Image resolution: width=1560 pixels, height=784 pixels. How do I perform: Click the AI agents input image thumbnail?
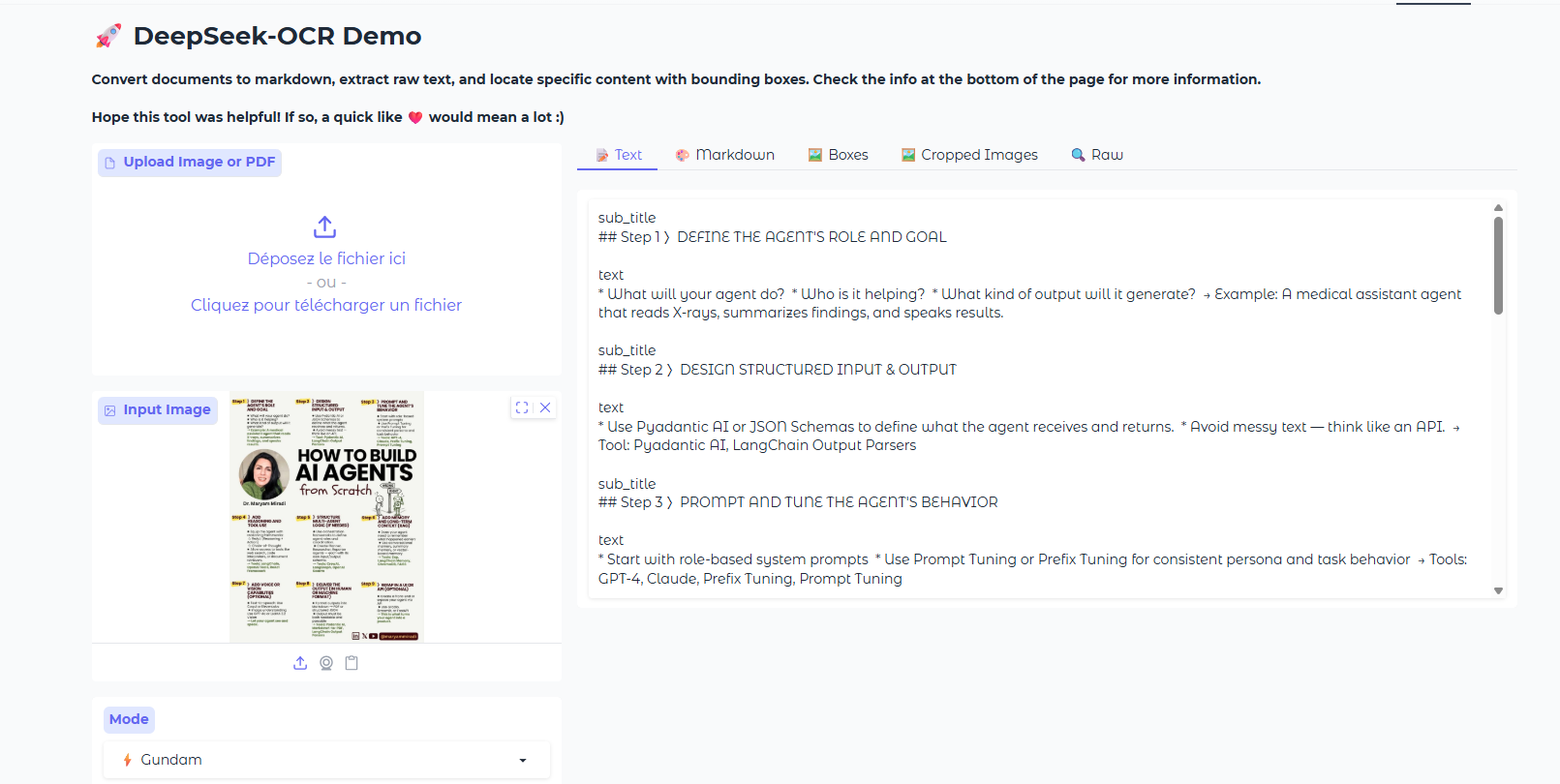326,517
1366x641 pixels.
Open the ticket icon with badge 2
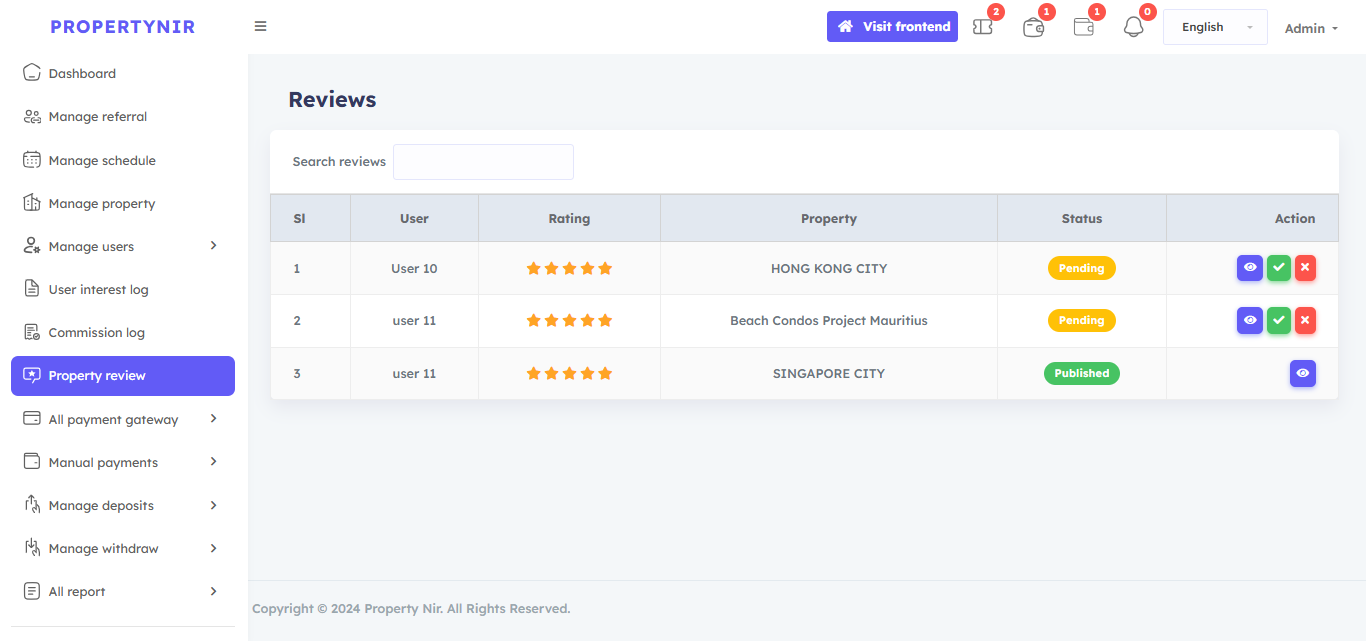click(983, 27)
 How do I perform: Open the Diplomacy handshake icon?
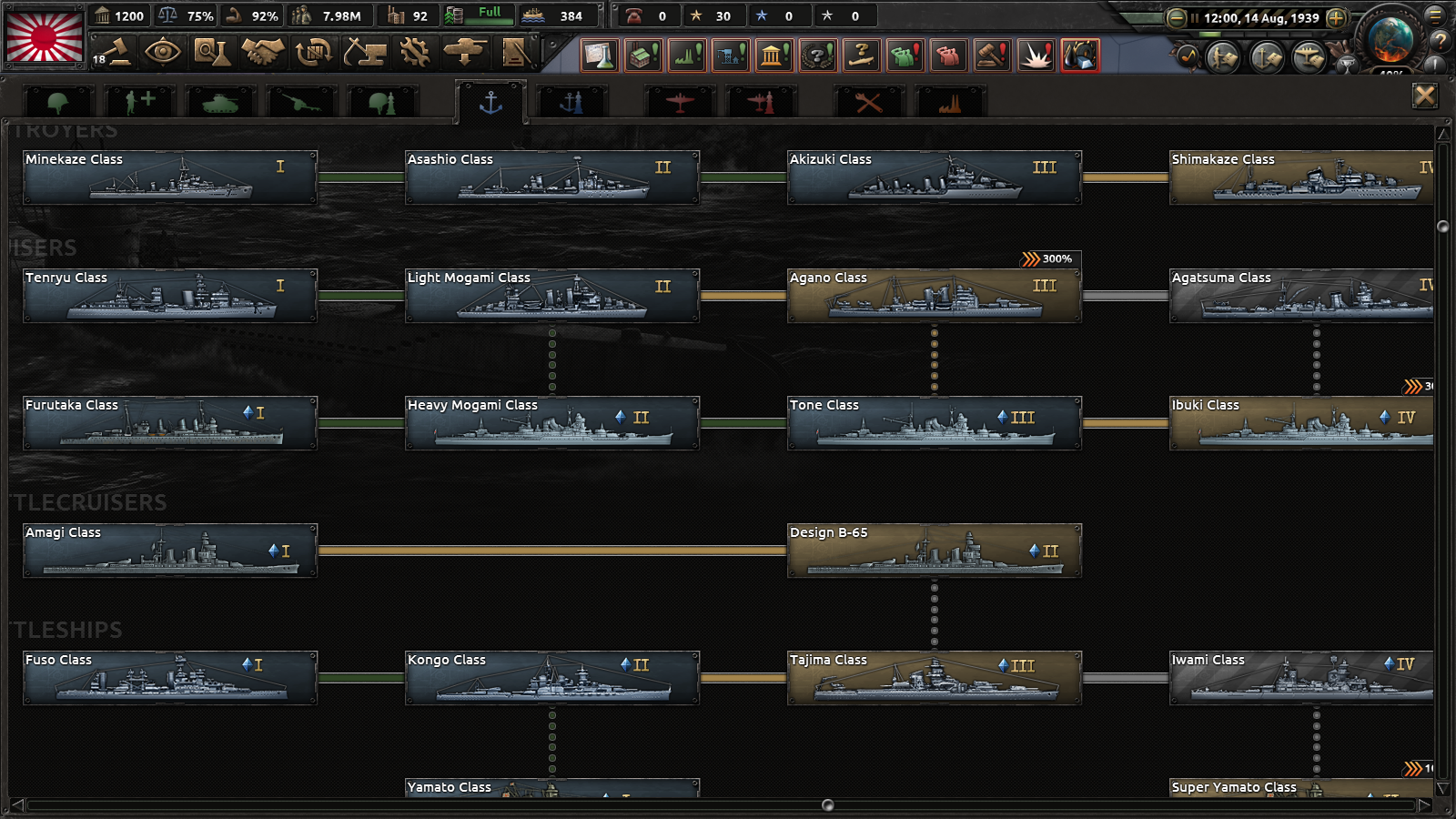(x=262, y=53)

**Task goal**:
Copy the lines above word for word, leaving out the pictures.

**Finished exercise**:
Image resolution: width=1560 pixels, height=784 pixels. How do I perform: Click the AI agents input image thumbnail?
326,517
1366x641 pixels.
Open the ticket icon with badge 2
click(983, 27)
 How do I perform: Open the Diplomacy handshake icon?
(x=262, y=53)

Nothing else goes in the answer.